More sophisticated methods of assessing immune function involve laboratory
techniques such as the ‘lymphocyte mitogenesis’ test. This test exploits
the finding that lymphocytes in culture begin to divide rapidly when certain
plant lectins are added. Lymphocytes from an animal with a suppressed immune
system multiply at a lower rate than those from a normal animal. Another
widely used test is based on the fact that a proportion of circulating lymphocytes
have so-called natural killer activity and can destroy host cells that have
been invaded by a virus or tumour. The test measures the ability of a sample
of lymphocytes to destroy tumour cells in laboratory cultures.
Both these tests have been widely used in studies of humans. People
who have been bereaved or suffered marital breakup may show reduced lymphocyte
mitogenesis and natural killer cell activity, as do students taking examinations.
The tests have been used in stressed animals too. For example, Stephen Keller
at Mount Sinai School of Medicine in New York found that the degree of
immunosuppression in rats, measured by mitogenesis, was linked to the intensity
of electric shocks that had been applied to their feet.

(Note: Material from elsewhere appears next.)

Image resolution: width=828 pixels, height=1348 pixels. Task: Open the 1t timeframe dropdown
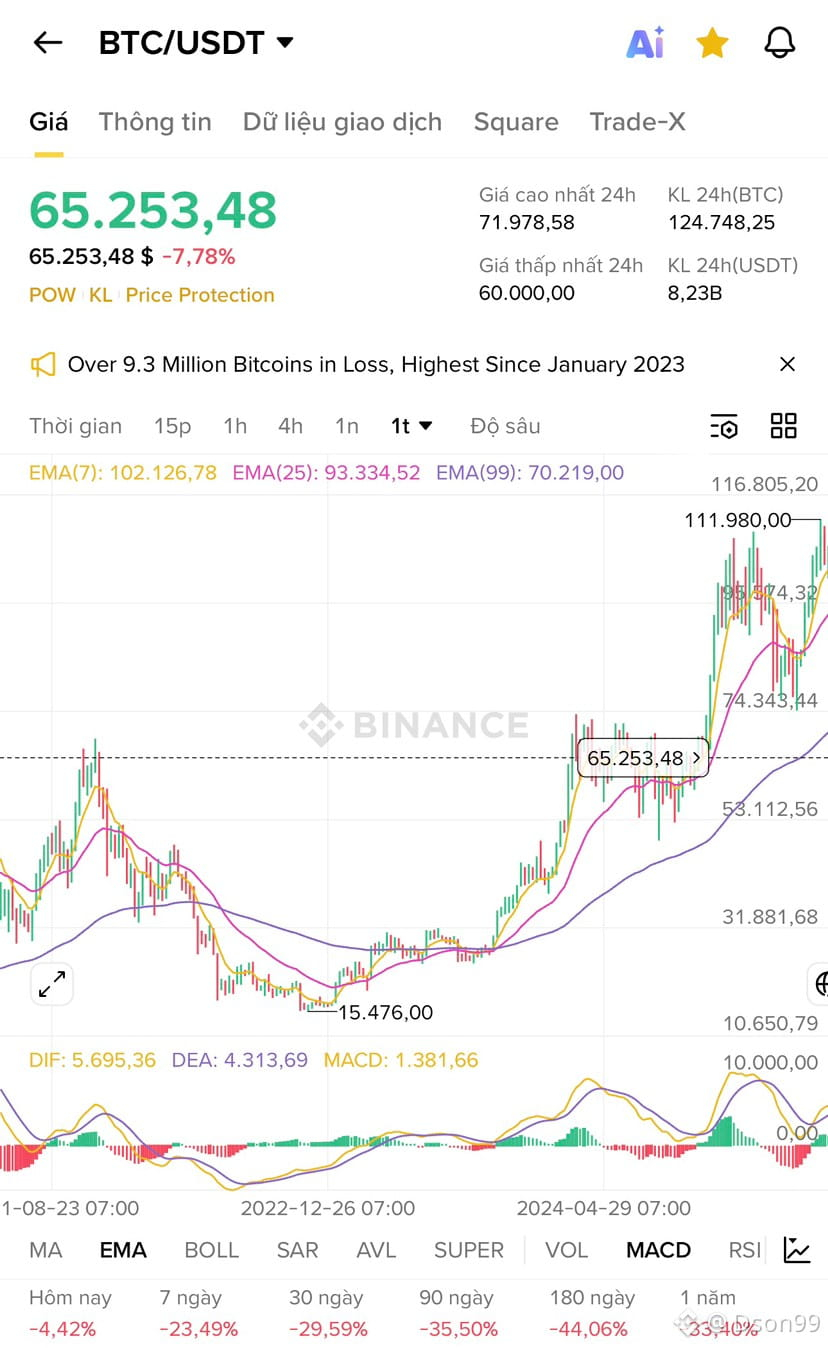411,426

Stress over the long term can lead to gross changes in the anatomy of
organs which are clearly visible in postmortems. Rabbits and mice kept in
overcrowded cages, for example, have been found to have arteries with thickened
walls and heart muscle with microscopic lesions. Similar lesions have been
seen in pigs transported and slaughtered under stressful conditions, and
in mice after electric shock.
Stomach ulcers can occur in rats and mice that have been stressed by
being restrained for an hour or two, after being deprived of food for 24
hours. In fact, rats treated in this way are used as experimental models
to test drugs for possible ulcer-causing side effects.
An enlarged adrenal gland indicates that it has been chronically over-stimulated.

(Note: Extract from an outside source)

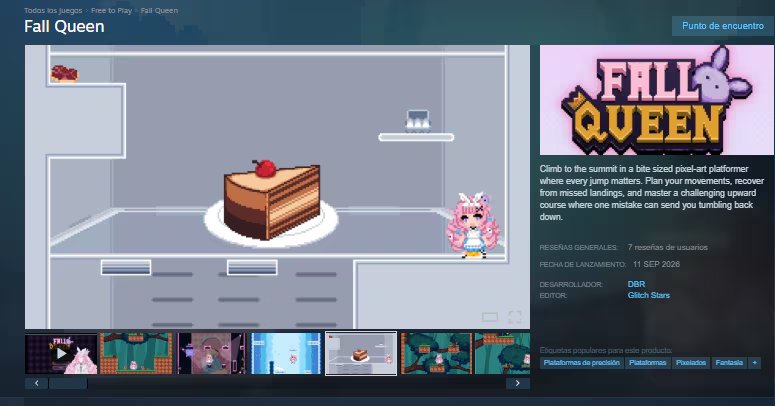
Task: Open publisher Glitch Stars page
Action: [x=648, y=295]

Stress-induced immune suppression often leads to smaller spleens and
thymus glands. Stress-induced cardio-vascular changes may lead to an increase
in the weight of the heart. By comparing organ weights to body weight at
post-mortem, researchers can confirm that an animal has been under stress.

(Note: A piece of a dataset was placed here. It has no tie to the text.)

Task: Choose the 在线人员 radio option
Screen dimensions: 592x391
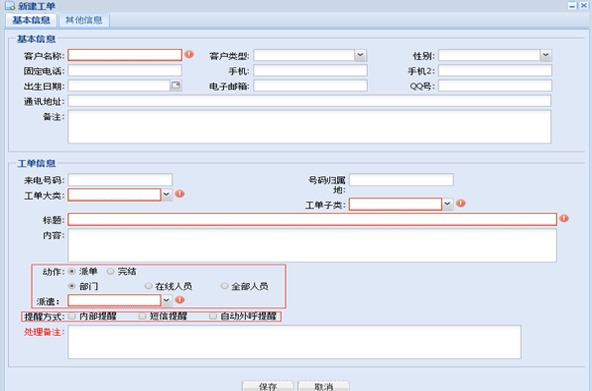Action: pos(148,286)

A great deal of information on physiological responses to stress has
been gathered in research carried out mainly in the US. In this research,
animals were deliberately subjected to stressful experiences such as electric
shock, immobilisation in narrow plastic tubes or immersion in cold water.
Undoubtedly considerable suffering has been caused in this way. It seems
appropriate that laboratory animals should now benefit from our improved
understanding of the behavioural, physiological, immunological and pathological
effects of stress. Numerous systems of an organism are highly sensitive
to the effects of stress, and the physical response matches the intensity
of the stress factor. We are now in a position to use measurements of the
stress response to assess, and so improve, the welfare of animals in laboratories.
Caroline Manser is in the Department of Clinical Veterinary Medicine
at the University of Cambridge. This article is based on a detailed report
she prepared for the RSPCA which is to be published shortly.